[[ INFORMATION, beginning ]]

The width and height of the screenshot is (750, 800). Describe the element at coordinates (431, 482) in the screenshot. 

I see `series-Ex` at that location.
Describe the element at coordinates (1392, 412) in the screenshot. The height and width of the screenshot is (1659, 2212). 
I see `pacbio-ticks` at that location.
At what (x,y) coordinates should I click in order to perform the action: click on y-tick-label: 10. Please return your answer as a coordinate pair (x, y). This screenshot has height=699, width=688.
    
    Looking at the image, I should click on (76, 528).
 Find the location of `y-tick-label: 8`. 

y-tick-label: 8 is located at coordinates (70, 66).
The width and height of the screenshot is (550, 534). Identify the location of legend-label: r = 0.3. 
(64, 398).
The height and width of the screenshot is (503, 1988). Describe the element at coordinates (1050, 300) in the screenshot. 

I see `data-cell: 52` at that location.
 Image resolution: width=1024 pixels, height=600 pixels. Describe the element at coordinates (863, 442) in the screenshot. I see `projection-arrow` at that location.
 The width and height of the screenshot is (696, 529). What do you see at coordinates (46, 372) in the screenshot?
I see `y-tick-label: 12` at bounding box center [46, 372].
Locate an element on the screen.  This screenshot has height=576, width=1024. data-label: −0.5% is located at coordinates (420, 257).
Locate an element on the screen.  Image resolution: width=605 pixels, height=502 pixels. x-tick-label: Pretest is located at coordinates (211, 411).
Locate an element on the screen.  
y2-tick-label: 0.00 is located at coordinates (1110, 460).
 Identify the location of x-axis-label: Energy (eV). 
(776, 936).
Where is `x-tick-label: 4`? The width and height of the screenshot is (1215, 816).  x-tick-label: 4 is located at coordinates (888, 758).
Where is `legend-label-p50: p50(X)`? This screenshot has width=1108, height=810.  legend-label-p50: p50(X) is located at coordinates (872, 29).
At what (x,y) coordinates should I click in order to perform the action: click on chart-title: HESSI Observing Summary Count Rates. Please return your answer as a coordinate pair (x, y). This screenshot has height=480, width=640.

[[ INFORMATION, end ]]

• **DIRECTIONS FOR THIS TASK**:
Gather each line from the records above that contains the word "return", and copy those lines unchanged.

• **TASK SOLUTION**:
At what (x,y) coordinates should I click in order to perform the action: click on y-tick-label: 10. Please return your answer as a coordinate pair (x, y). This screenshot has height=699, width=688.
At what (x,y) coordinates should I click in order to perform the action: click on chart-title: HESSI Observing Summary Count Rates. Please return your answer as a coordinate pair (x, y). This screenshot has height=480, width=640.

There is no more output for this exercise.